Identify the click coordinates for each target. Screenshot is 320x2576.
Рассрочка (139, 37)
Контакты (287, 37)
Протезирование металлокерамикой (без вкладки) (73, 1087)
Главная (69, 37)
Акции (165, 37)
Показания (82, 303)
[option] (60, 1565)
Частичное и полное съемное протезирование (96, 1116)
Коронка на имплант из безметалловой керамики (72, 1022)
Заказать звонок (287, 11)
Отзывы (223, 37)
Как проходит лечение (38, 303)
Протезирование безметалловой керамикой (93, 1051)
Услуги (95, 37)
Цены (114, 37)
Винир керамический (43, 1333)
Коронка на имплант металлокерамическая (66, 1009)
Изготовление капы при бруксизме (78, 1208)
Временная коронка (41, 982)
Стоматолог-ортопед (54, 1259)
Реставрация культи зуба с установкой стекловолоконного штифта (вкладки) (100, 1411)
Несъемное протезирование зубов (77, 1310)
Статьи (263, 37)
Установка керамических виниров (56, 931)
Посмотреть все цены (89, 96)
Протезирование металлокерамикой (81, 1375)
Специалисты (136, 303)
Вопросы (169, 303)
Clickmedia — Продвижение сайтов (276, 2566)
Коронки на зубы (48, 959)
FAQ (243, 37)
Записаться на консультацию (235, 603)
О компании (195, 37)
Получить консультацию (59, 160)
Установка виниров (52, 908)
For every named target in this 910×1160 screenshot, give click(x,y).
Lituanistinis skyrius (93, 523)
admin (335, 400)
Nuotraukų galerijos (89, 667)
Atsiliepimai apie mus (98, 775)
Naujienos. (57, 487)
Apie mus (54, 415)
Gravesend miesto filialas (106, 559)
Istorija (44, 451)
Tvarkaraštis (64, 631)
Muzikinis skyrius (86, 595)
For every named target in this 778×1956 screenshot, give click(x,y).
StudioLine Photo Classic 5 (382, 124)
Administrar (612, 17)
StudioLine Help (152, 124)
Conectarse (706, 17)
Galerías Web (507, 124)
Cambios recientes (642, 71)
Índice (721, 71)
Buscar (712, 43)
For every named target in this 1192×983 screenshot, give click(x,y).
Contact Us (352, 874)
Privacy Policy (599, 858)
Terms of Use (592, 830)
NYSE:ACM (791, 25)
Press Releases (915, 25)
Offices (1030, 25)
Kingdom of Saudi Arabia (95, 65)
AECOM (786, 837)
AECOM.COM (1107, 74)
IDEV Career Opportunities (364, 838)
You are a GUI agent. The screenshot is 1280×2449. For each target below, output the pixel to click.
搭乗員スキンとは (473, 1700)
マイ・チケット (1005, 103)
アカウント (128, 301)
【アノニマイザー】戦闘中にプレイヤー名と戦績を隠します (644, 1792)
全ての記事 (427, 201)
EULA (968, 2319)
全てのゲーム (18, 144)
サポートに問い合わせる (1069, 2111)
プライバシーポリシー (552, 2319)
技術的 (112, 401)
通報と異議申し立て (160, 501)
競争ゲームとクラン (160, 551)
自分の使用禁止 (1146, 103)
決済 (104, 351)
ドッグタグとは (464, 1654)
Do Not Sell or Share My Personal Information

__WORK TO DO__. Pick out each line of the material that contains the word "this", copying those lines in full, and treat capital and lowercase letters as different.

__COMPLETED EXERCISE__.
For every named target in this 910×1160 screenshot, give click(x,y).
For every named target in this 778×1956 screenshot, give click(x,y).
For every named target in this 1192×983 screenshot, give click(x,y).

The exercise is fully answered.